Why bother? What are the personal reasons to make mentorship something you get involved with? Just what is a role model anyway? Well, generally speaking, a role model is a "person who serves as an example, whose behaviour is emulated by others.“
While its true that mentoring may lead to future personal payoffs, we know you're not at all concerned with that. This is your chance to give back, and leave the world a better place than you found it! You can learn as much from the person you are mentoring as they can learn from you, and you should never stop learning, right? Here are a few of the other benefits you can expect from a good mentor relationship:
- Learning: By serving as a mentor, you'll learn from your apprentices.
- Leadership: You’ll build on your existing leadership and management skills, possibly even gaining some hitherto undiscovered insight into your own strengths and weaknesses in the process.
- Recognition: You’ll receive recognition from peers and superiors. They will probably be more inclined to buy you drinks at conferences, cast admiring glances in your general direction and/ or wax lyrical about you whenever your name is mentioned in conversation.

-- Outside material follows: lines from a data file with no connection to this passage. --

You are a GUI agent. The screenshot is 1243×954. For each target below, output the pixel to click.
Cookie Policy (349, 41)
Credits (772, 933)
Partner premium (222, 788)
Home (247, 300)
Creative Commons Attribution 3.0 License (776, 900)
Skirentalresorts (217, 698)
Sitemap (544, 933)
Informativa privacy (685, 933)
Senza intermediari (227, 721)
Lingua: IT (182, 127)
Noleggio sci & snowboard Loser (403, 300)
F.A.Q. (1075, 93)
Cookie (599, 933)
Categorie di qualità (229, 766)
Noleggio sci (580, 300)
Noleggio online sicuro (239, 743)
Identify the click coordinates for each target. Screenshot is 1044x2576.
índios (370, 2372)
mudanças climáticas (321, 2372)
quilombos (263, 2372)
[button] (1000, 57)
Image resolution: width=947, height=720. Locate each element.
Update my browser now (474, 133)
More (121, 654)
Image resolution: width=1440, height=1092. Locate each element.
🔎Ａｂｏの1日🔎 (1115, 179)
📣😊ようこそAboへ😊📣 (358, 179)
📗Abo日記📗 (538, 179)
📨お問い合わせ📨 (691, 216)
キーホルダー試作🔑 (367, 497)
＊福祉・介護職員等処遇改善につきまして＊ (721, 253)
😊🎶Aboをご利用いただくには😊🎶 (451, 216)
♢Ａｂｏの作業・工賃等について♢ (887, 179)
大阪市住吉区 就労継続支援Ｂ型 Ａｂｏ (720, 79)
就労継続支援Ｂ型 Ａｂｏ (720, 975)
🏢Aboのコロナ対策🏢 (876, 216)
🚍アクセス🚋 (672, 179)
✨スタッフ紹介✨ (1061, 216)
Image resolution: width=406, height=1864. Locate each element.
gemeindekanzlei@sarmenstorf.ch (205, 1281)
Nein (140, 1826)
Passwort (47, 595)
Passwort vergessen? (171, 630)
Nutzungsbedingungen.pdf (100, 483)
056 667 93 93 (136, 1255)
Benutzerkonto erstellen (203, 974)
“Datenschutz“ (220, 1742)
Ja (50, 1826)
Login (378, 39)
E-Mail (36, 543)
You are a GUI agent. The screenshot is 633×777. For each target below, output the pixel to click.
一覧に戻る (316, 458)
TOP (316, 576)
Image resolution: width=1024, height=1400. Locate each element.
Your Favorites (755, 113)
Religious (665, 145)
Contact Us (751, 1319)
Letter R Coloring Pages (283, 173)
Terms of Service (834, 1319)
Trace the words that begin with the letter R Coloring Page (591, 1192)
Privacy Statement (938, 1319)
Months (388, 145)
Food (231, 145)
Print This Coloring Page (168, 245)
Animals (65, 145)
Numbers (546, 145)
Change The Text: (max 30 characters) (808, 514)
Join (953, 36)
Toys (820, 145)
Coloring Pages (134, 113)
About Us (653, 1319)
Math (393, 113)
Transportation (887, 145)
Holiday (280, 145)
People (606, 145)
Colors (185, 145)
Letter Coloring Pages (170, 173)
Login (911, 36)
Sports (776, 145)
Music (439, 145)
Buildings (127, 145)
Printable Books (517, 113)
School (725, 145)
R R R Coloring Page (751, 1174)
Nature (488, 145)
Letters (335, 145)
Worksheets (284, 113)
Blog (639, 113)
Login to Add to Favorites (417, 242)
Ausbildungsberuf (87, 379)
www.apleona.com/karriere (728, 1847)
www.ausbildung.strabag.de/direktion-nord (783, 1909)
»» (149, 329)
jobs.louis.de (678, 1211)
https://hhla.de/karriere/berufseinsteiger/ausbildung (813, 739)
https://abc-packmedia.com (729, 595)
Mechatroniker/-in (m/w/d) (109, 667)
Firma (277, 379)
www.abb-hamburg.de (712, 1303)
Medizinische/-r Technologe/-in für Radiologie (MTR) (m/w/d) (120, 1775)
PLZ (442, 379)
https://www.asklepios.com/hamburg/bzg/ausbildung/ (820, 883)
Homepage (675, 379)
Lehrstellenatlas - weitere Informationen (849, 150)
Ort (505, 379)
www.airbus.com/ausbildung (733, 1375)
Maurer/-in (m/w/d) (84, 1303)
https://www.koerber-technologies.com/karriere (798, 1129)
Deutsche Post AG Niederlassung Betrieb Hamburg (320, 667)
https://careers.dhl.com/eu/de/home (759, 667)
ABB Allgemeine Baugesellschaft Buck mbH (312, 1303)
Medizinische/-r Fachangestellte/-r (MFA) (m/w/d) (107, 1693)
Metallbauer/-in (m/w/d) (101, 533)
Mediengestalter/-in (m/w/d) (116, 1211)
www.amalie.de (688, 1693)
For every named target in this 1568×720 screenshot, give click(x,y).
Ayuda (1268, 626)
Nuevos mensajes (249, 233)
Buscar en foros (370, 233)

- Achievement: You'll review and validate what you know and what you've accomplished in your career to-date. This may even lead you to indulge in some retrospective back-patting.
- Satisfaction: The Stones couldn't get none, but you probably will. You can expect to feel satisfied, proud, and energized as a mentor.
- Refreshment: You’ll get a new and fresh outlook on your own job, challenges and way forward.
- Networking: You'll get the opportunity to meet new colleagues and expand your circle of networking.
- Legacy: Watch your acorns grow into mighty oak trees that will live on long after you're gone.
Why be mentored?
It can really help you get where you want to be in your career if you have the opportunity to see someone who is where you want to be (maybe Bill Gates, Rasmus, Grace Hoper). There are other benefits to being mentored as well:
- Information: Mentors can help you learn complex tools or processes, review your work, and avoid or resolve problems.
- Advice: Mentors can share insights you didn’t even know you needed. Mentors can also help you understand your hidden strengths and weaknesses.
- Sponsorship: Mentors can help you find opportunities you may not hear about yourself, or convince people to take a chance on you. Mentors can also speak up for you when people are making decisions.
- Social interaction: Regular mentoring conversations can bring social interaction back into remote work.
- Networking: Mentors can help you navigate a large organization and find just the right people who can help you. This is also how you get good jobs and references, and move up in the world.
- Accountability: Mentors can help you commit to your goals and stay motivated.
- Stretching: Mentors can challenge you to grow and call you out if you’re slacking off. This is the most personal aspect of any mentorship relationship
- Insight: No matter how hard you try you can never truly see yourself as others see you. A good mentor can give you some perspective and valuable insight into how you are actually perceived. This can be a very powerful thing indeed.
Speaking of insight...do you ever feel like a phoney programmer? Feel like you're winging it, getting by on luck? Scared you'll be found out at any moment? This is commonly known as 'imposter syndrome'. The fact is, you are as good as you think you are, and a mentor can help you to see that.
Of course, you may feel insanely confident in your abilities as a programmer and never make mistakes...mercifully unburdened by thoughts that everyone else knows at least as much or more than you. This fascinating phenomena is known as the Dunning-Kruger effect. Briefly put, The Dunning-Kruger effect is a cognitive bias in which unskilled individuals mistakenly harbour feelings of superiority and above average ability. Conversely, competent individuals may falsely assume that others have an equivalent understanding. Interesting, huh? No one person can know everything, and there's always something you can learn from others.